Washington Post, opinion by Megan McArdle, today: A suspicious decline in birth rates points to a new culprit, subtitled “The infinite scroll could contribute to lower fertility rates and smaller graduating classes.”
The drop in U.S. birth rates is well known, as are the problems that demographic change will cause: closing schools, slower economic growth, climbing budget pressures and a politics that is increasingly locked into zero-sum intergenerational battles — something evident as established homeowners vote to exclude new housing that young people need.
What’s less understood is that this isn’t just America’s future. It’s everyone’s.
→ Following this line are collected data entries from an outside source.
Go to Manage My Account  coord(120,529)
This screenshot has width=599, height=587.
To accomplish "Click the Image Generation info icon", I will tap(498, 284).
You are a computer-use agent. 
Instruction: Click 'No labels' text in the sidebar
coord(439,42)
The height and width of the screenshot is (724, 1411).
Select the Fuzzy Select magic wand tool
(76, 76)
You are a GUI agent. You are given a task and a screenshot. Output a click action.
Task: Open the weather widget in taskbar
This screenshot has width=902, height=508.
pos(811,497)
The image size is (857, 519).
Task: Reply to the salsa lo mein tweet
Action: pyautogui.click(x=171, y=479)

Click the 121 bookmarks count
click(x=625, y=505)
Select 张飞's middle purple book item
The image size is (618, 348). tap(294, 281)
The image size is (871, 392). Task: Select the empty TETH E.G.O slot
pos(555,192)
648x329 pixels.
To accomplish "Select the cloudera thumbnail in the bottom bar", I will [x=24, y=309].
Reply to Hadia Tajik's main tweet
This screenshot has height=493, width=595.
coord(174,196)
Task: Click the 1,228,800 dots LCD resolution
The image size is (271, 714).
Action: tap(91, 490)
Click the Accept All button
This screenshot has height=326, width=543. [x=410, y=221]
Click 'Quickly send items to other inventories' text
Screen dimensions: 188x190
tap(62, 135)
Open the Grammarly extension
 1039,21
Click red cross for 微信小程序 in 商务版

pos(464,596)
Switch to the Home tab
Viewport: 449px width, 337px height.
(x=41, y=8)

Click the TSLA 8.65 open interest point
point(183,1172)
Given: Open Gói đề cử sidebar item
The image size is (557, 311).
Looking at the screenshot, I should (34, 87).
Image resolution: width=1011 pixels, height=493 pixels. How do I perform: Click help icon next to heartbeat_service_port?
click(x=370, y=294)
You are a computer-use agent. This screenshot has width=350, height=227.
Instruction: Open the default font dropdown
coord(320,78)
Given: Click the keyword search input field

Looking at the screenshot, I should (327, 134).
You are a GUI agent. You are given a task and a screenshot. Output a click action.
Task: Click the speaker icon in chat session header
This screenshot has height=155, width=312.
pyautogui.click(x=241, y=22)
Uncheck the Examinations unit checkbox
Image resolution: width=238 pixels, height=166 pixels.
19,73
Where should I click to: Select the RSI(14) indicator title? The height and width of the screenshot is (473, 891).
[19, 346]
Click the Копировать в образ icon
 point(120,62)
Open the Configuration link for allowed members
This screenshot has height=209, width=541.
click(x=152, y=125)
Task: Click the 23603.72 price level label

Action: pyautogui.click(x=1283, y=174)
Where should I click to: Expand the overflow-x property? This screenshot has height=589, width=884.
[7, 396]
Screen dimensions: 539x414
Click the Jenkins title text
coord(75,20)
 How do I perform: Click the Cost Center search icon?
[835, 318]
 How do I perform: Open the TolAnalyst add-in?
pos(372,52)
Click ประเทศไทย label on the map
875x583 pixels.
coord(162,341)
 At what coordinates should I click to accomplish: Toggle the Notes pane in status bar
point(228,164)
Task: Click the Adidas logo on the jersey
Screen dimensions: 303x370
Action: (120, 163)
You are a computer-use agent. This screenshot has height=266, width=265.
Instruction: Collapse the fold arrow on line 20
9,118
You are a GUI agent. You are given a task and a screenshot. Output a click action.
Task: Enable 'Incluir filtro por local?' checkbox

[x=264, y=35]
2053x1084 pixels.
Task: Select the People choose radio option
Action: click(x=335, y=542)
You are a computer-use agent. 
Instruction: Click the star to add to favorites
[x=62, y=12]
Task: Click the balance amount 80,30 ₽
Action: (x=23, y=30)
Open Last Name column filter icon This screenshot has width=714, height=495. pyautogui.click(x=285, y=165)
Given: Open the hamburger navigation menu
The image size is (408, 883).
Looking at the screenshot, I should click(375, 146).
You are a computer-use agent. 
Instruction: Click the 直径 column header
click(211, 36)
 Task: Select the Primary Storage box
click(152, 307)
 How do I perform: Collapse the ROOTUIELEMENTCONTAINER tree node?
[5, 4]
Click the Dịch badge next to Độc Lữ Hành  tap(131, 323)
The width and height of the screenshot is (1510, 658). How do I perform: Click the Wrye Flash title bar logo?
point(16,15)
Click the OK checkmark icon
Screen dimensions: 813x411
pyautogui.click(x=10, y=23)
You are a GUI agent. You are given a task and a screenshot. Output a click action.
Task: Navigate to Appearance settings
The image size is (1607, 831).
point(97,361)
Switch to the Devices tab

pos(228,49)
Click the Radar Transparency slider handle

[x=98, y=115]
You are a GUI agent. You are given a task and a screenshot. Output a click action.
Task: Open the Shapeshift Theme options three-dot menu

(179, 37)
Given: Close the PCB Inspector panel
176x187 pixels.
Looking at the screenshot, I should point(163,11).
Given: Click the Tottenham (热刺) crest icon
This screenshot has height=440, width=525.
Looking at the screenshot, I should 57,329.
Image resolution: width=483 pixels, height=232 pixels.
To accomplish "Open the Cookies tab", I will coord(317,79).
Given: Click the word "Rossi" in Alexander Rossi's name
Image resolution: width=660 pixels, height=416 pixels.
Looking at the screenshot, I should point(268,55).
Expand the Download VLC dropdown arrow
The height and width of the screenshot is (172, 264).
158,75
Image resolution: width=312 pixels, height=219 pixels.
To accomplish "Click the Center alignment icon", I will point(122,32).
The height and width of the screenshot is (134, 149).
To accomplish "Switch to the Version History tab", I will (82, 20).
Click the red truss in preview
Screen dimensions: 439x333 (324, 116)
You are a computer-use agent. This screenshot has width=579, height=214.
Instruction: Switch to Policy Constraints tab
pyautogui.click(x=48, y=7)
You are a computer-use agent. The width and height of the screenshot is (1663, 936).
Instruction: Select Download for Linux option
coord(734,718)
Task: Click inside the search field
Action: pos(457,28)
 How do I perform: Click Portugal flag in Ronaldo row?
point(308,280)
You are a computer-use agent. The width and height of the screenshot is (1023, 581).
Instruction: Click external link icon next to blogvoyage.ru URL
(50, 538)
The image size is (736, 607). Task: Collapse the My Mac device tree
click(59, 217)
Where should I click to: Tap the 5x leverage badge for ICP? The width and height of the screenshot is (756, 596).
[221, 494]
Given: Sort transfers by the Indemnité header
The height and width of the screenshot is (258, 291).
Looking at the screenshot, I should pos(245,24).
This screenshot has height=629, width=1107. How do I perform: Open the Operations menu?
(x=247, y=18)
Sometime between 2008 and 2015, birth rates worldwide hit an inflection point. They had been decreasing in most countries for a while as societies got richer, women got more educated and infant mortality fell. But during that period the decline sped up, and some places that had comparatively high birth rates — such as Latin America — are now declining faster than in the U.S. Mexico’s birth rate dropped below America’s in 2023.
Is it that all nations, even ‘third world’ nations, are too distracted by smart phones to socialize? No, there’s a bit more.
The devices could be causing birth rates to decline in several ways — accelerating the spread of Western norms about female empowerment, pitting the sexes against each other as feminists on social media take on the manosphere, or simply substituting for the social activity that leads to babies. Burn-Murdoch’s data suggests that less socialization, especially, is a big part of the problem: Young people are spending less time together, which means fewer opportunities to find romantic partners.
Solutions? Outright banning things seldom works and can backfire. Social pressures can be more effective. Adjust the social contract.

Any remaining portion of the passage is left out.